Inside Mighty Ape's fulfillment centre in Silverdale. Photo / Supplied
December has proven a record month for e-commerce retailer Mighty Ape.
Sales at the online retailer, headquartered north of Auckland in Silverdale, were up 22 per cent year-on-year in the four weeks to December 30.
During the month, Mighty Ape shipped out more than 400,000 products via 200,000 parcels, anincrease from the 160,000 recorded at the same time last year.
It shipped out an average of 26,000 parcels each day during December.
Mighty Ape general manager, Alastair Burns, said December 2 was the busiest sales day of the month - on Cyber Monday, the Monday immediately following American flash sales shopping day Black Friday, while December 16 was its busiest day for sending out parcels.

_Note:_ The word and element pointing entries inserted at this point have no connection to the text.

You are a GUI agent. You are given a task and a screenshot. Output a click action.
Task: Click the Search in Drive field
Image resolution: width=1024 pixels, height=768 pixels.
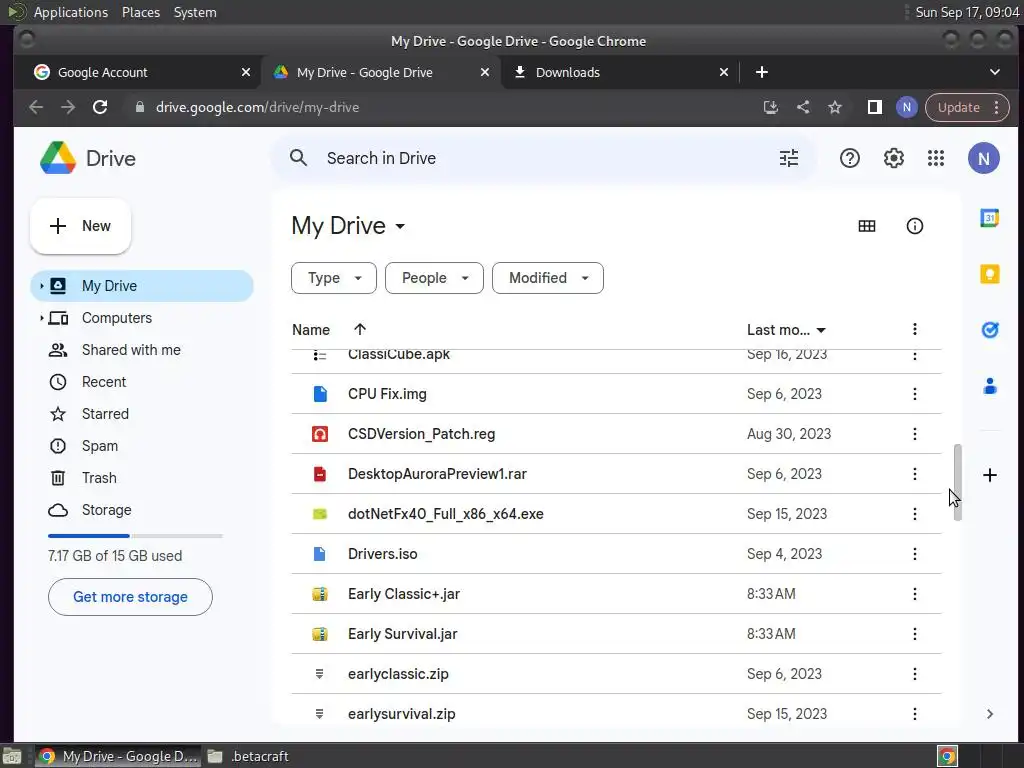point(540,158)
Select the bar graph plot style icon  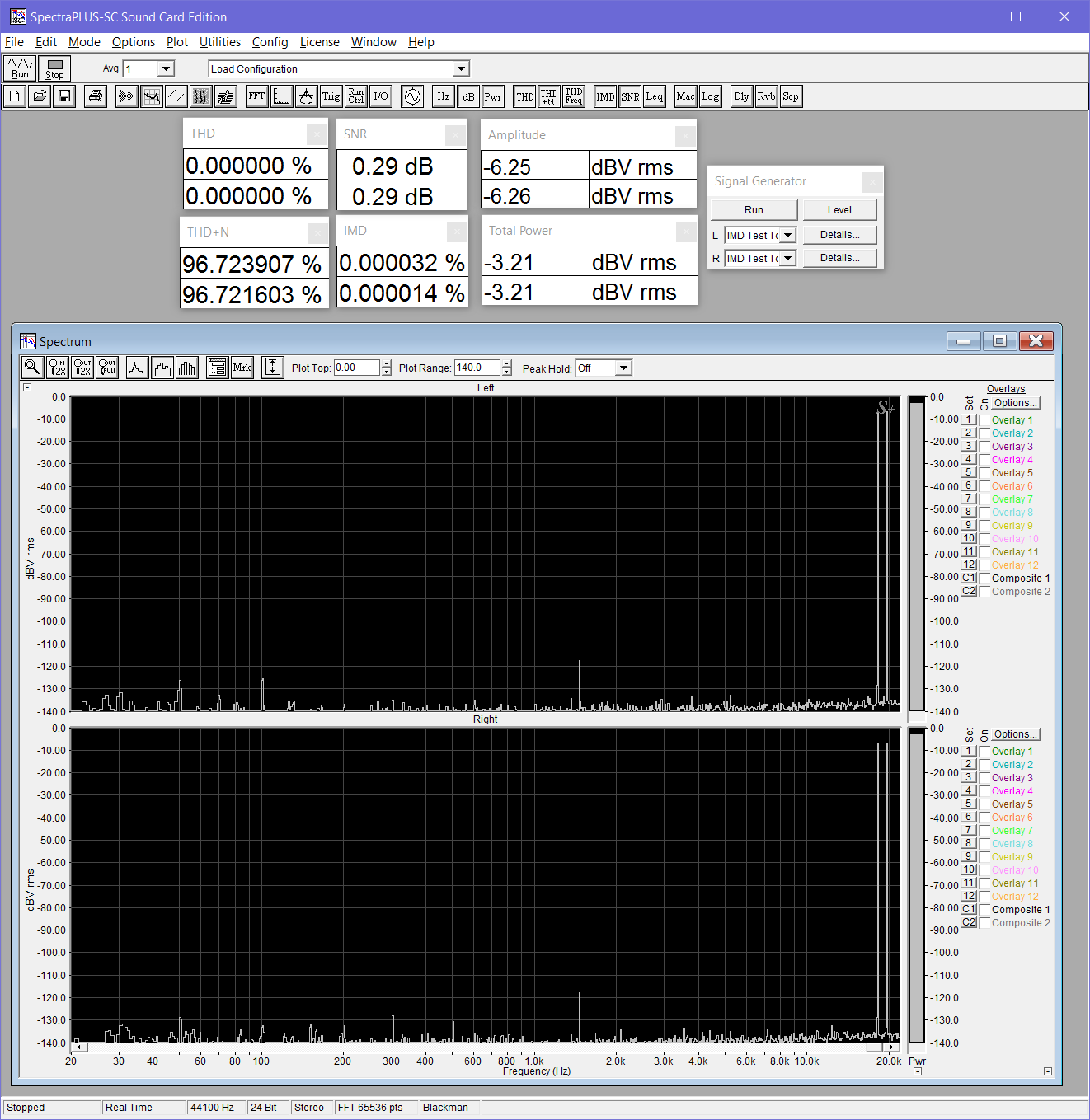(x=187, y=368)
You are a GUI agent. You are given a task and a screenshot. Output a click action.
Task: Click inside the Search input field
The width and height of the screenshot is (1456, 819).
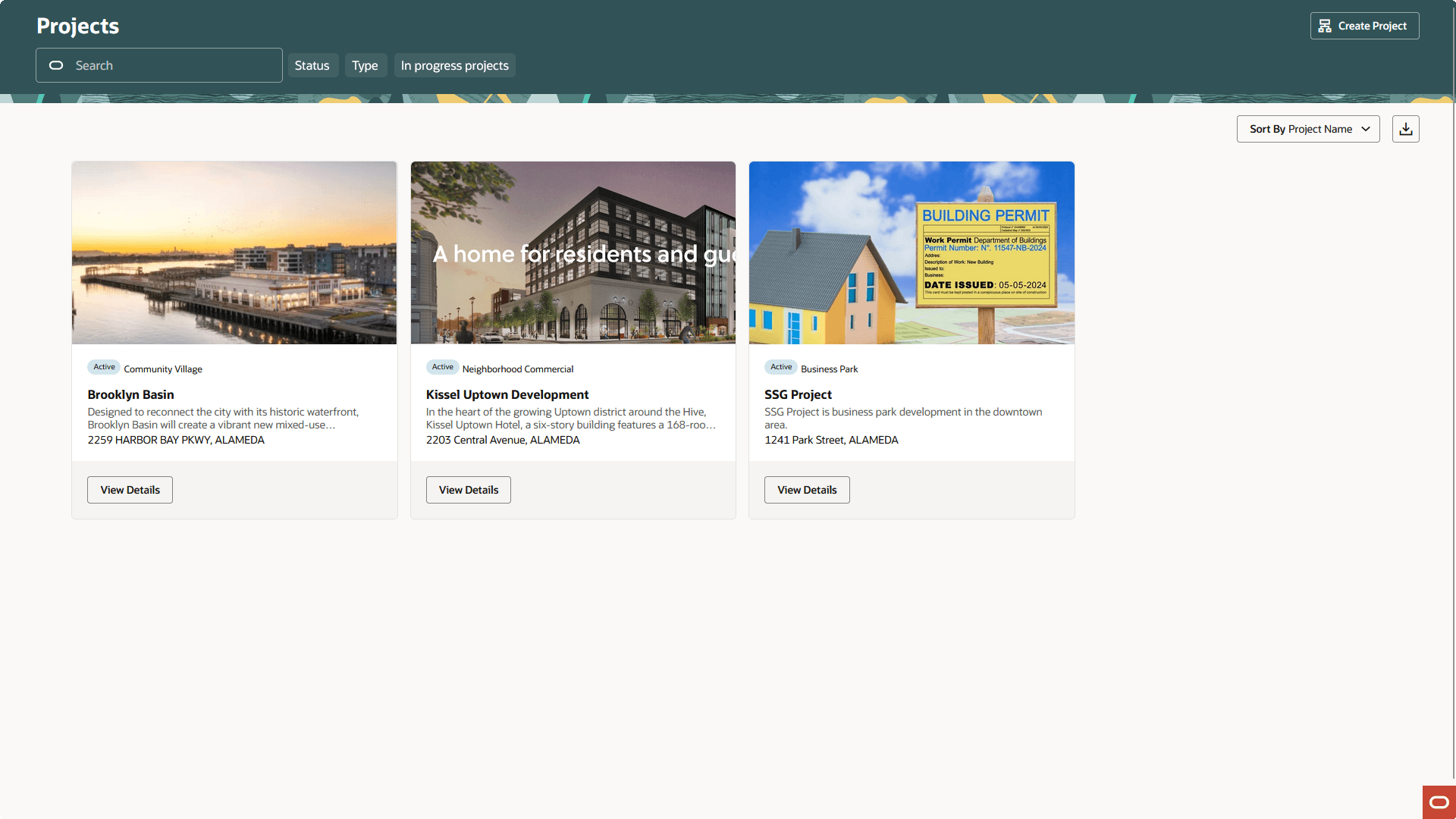pyautogui.click(x=158, y=65)
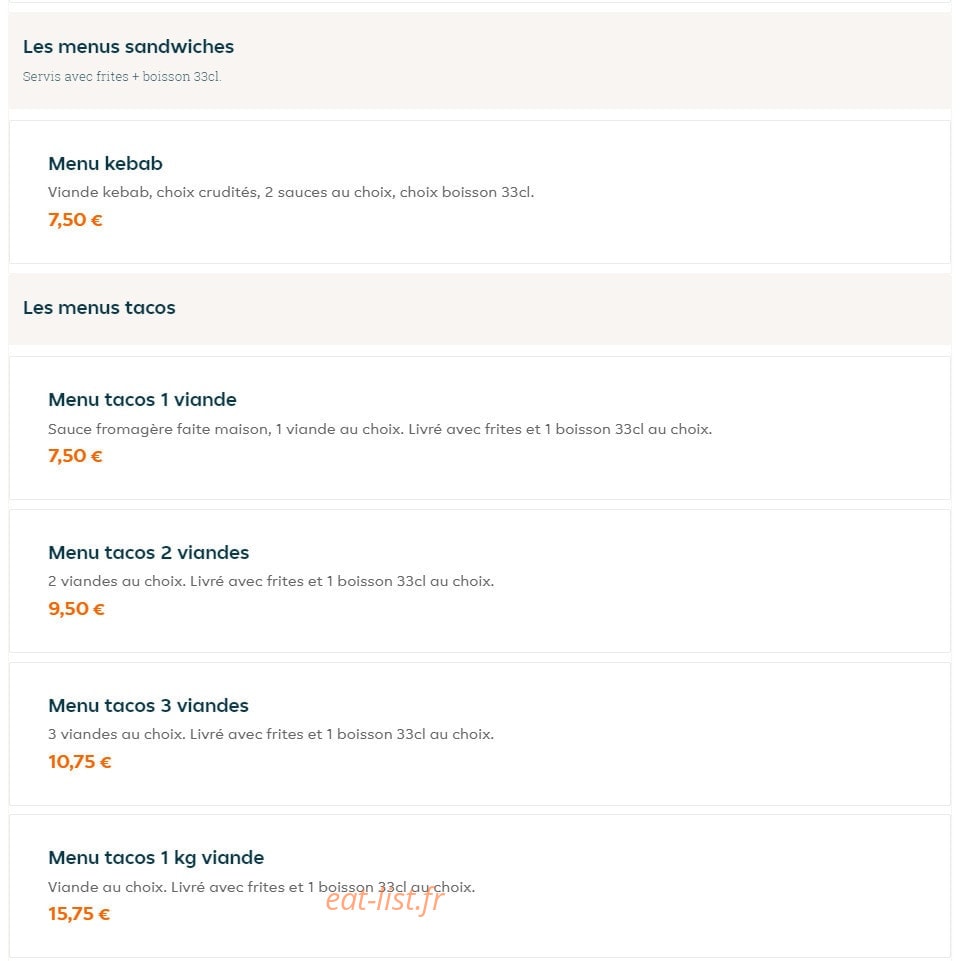Viewport: 968px width, 961px height.
Task: Click the 10,75 € price
Action: [80, 762]
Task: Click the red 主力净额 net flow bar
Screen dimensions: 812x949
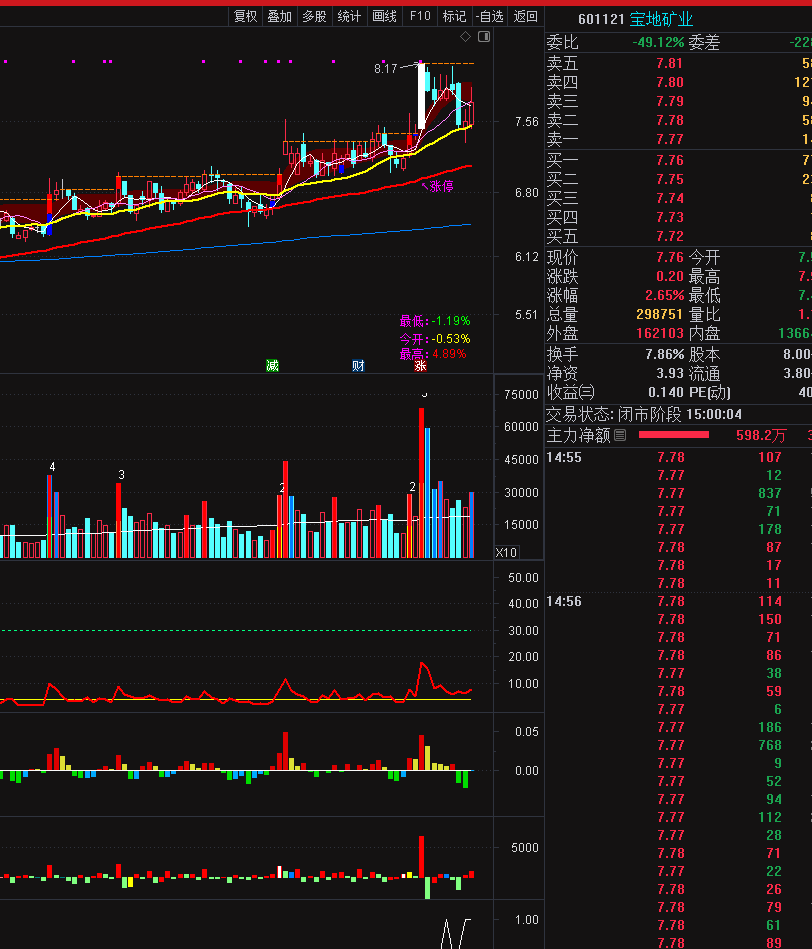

About 14,000 orders were placed on the retailer's online store on December 2, compared with 10,000 on December 17 - its busiest day of the month recorded last year.
"December has been really busy. Overall, for December our sales growth has been excellent, year-on-year particularly. It all started with Black Friday being a bit later in November than usual, and that kicked off of our sales for Christmas and it didn't really die down from there," Burns told the Herald. He was unable to share any financials.
"There's usually a bit of a lull [between Black Friday and the start of Christmas spending]. It definitely is busier following Black Friday year-on-year, but this year it just seemed that it didn't die off at all - sales remained high all throughout the period."
Burns said Mighty Ape had posted record December sales revenue since its inception in 2008. He said the company had benefited from the uptake in online spending in recent years.
"Every year we see more and more customers, more and more people are shifting to online in December from traditional retail and for us it is an ever-increasing trend that we hope will continue," he said.
The Christmas spending season, and the retailer's busiest day, started earlier this year with Black Friday falling a week later than normal, Burns said. "It was correlated with the Black Friday sales that people just took advantage of the fact that there were specials earlier and started their Christmas shopping earlier than they normally would."
Trading on Black Friday was another "bumper" day for Mighty Ape, he said.
Over the Black Friday weekend, the retailer received more than 30,000 orders compared with 20,000 during the weekend a year earlier. Its sales increased by more than 20 per cent on the day.
On Boxing Day, it received just over 5000 orders.
"Black Friday over the years has steadily been catching up and has now surpassed Boxing Day as a the bigger sales event for us," he said.
"Boxing Day is almost reserved for people to buy themselves things, it doesn't seem to have the same incentive that Black Friday and Christmas shopping does where you are buying for a lot of people. On Black Friday and taking advantage of those deals, you can spend more on more people whereas on Boxing Day once that opportunity has passed it is more just taking advantage of a few sales, but with less of a reason to make purchases."
Burns said he believed Boxing Day was losing its appeal with New Zealand shoppers, and that there were better deals to be had on Black Friday.
"The deals on Boxing Day aren't necessarily as good. It's kind of lacklustre and really an opportunity for retail stores to get rid of anything that didn't sell well before Christmas."
Online shopping has increased eight times faster than in-store shopping over the last year.
New Zealanders spent just shy of $150 million in shops on Boxing Day this year, well behind the $253m spent on Black Friday last month, though an increase on the $139.5m spent on Boxing Day last year, according to figures from Paymark, which processes about 75 per cent of the country's electronic Eftpos transactions.
On Black Friday, Kiwis spent $253m. Over the weekend, a total of $652m was spent.
Mighty Ape started out as an online games store, though in recent years it has expanded to sell a much larger variety of goods, including apparel, homewares, electronics, toys and imported food. It positions itself as a local competitor to Amazon, offering overnight or same-day shipping in major centres.